Spotify podcasters are making $18,000 a month with white noise
They say there is a podcast for everyone. Some people like their radio shows, true-crime episodes or even a deep conversation with famous figures or the most current entertainment news. While it’s these types of categories that undeniably lead the charts across major platforms, there is another group of Spotify podcasters right behind them that is profiting like crazy. One you would never expect. One that does no talking at all.
In a recent Bloomberg article, it has been revealed that certain podcasters on Spotify are making $18,000 a month by just posting episodes filled with white noise, and even if the creators mostly remain a mystery, their product does not. Whether people want these white noise episodes for relaxation, therapeutic or even for newborn sleep instances, there is no denying that the listening rate of these very niche podcasts is through the roof.
One man, in particular, Todd Moore, who started this type of podcast in 2019 after quitting his cyber security job, has now grown to 50,000 listeners a day, which ranks him in the top 25% of all podcasts. He produces “Tmsoft’s White Noise Sleep Sounds” using Spotify’s free hosting software, Anchor, which pays him $12.25 per thousand listens. That number adds up to $612.50 a day and $18,375 per month.
“I never thought writing a little app on a weekend would turn into my full-time life. You just never know.” – Todd Moore, Bloomberg
However, Moore is not the only major beneficiary of this rapidly growing genre.
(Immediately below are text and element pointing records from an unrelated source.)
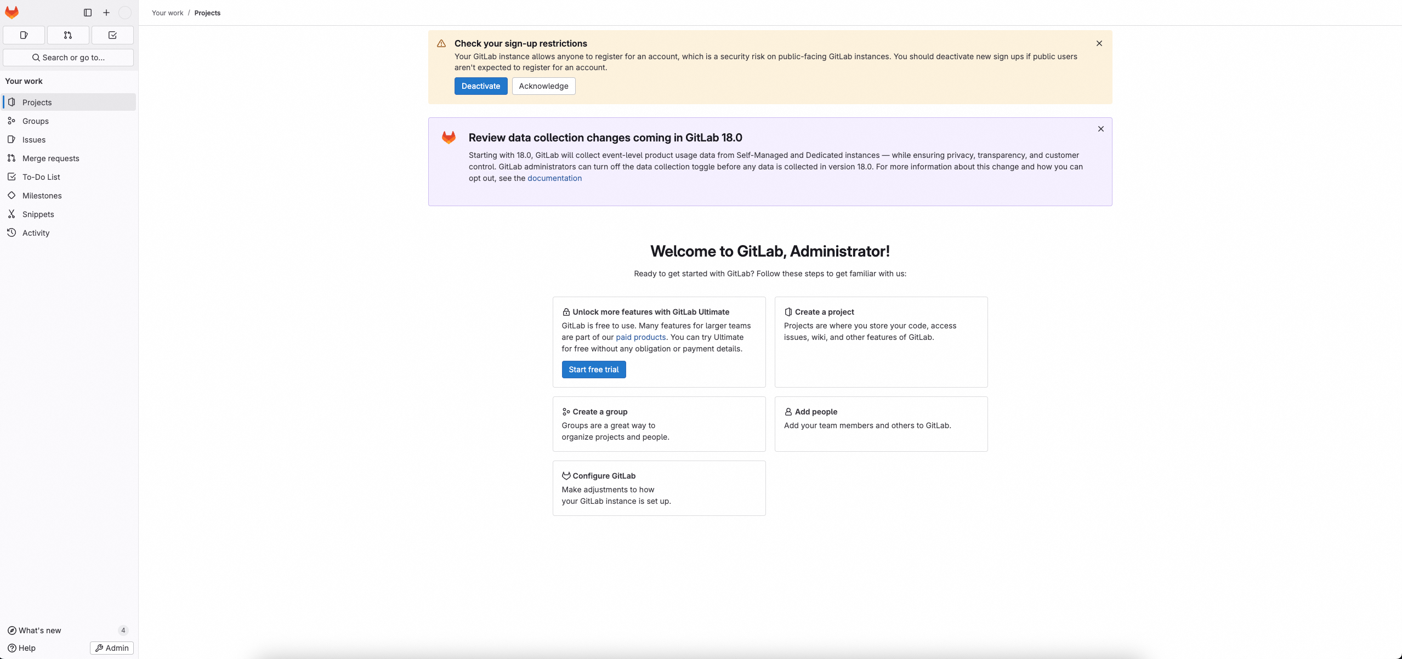1402x659 pixels.
Task: Select Groups in the sidebar
Action: click(36, 121)
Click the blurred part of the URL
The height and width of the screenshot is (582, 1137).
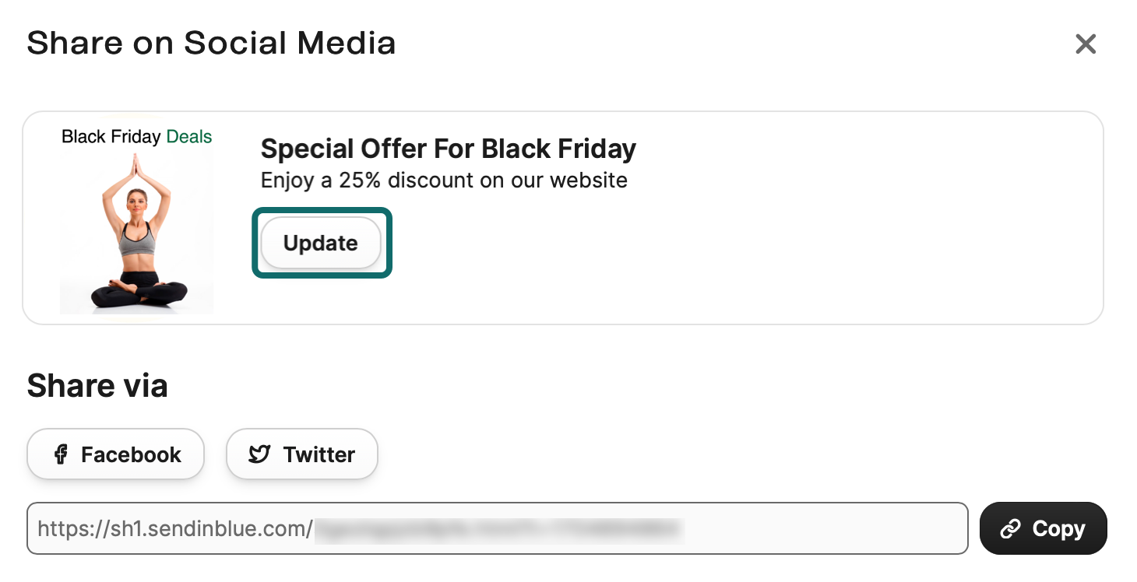click(498, 529)
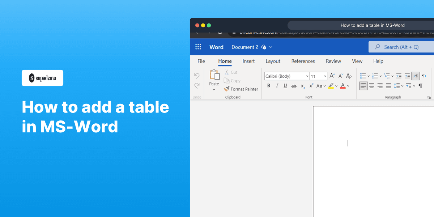Click the Subscript icon
434x217 pixels.
click(302, 86)
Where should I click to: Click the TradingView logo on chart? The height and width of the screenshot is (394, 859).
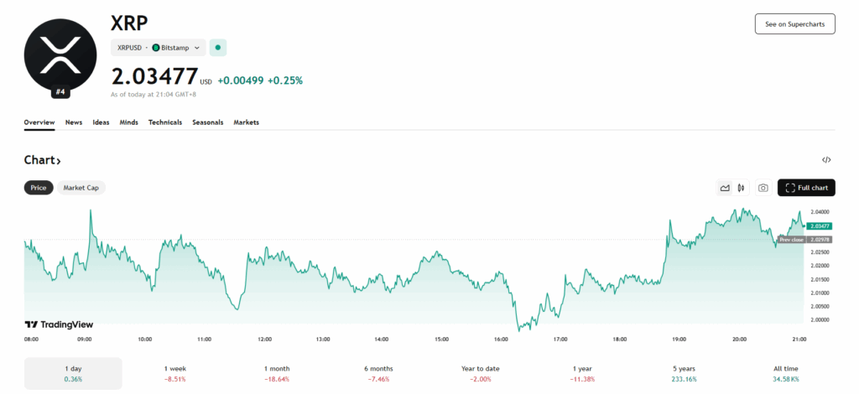point(59,324)
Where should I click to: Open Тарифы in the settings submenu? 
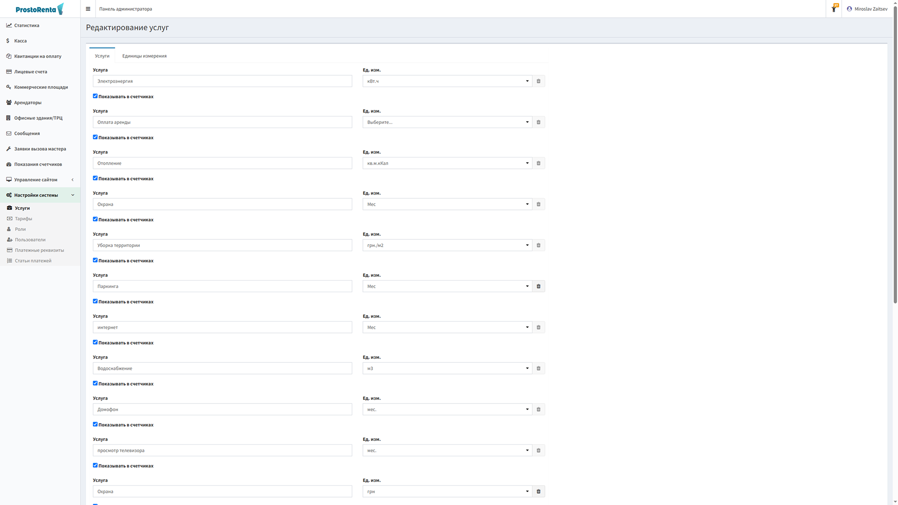23,219
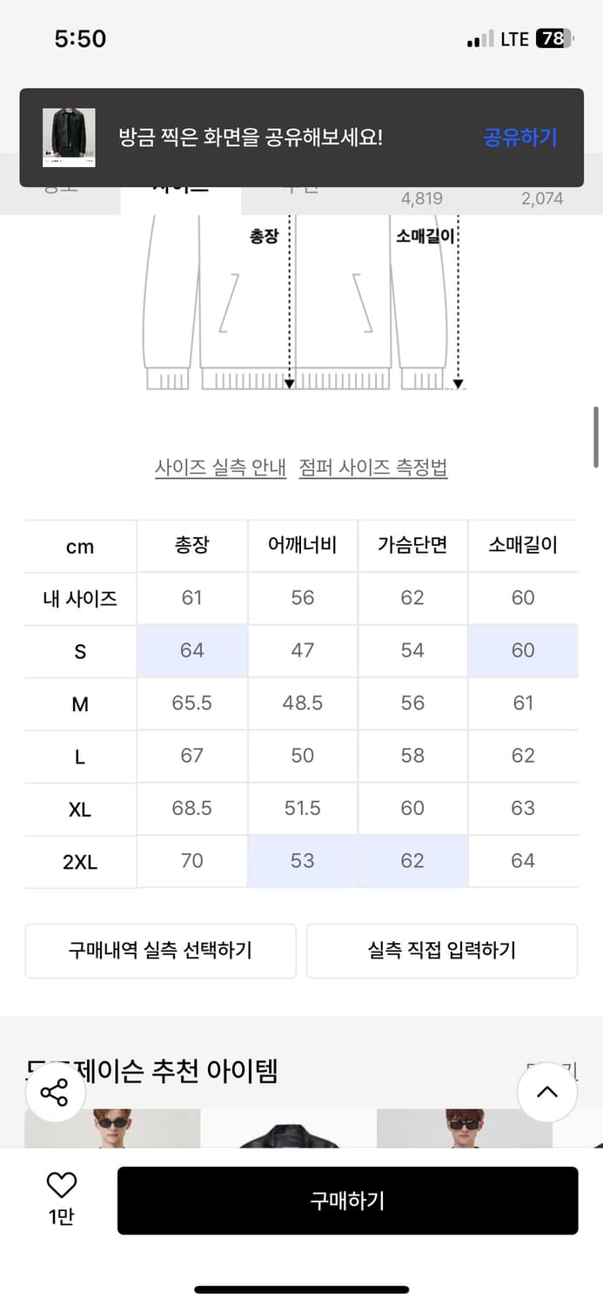Tap the scroll-to-top chevron icon
Image resolution: width=603 pixels, height=1306 pixels.
547,1092
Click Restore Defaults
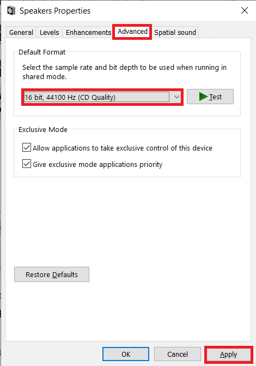256x366 pixels. pyautogui.click(x=52, y=274)
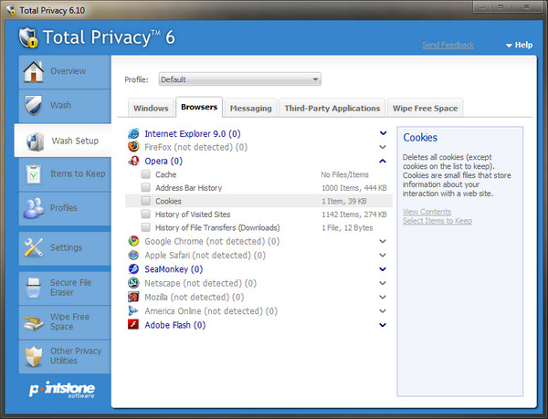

Brandon Reed, a former Walt Disney employee, did the same thing as Moore in 2019. He began his journey by creating white noise to help his baby son fall asleep. Fast forward to this year, he now has 100,000 daily listeners and made its way to the top 15 on the charts.
“The amount of production that goes into some of these podcasts, the production value, and then for this silly noise that plays for 12 hours to be in the top 100 feels crazy. People are absolutely devouring it.” – Brandon Reed, Bloomberg
Who knows where this type of podcast will be in the next five years or how many listeners it will have reached then. The demand for this genre is higher than ever, and as more people continue to get into it, it will slowly rise up the charts. And who knows, in five years, maybe you’ll see “relaxing white noise” in the global top five.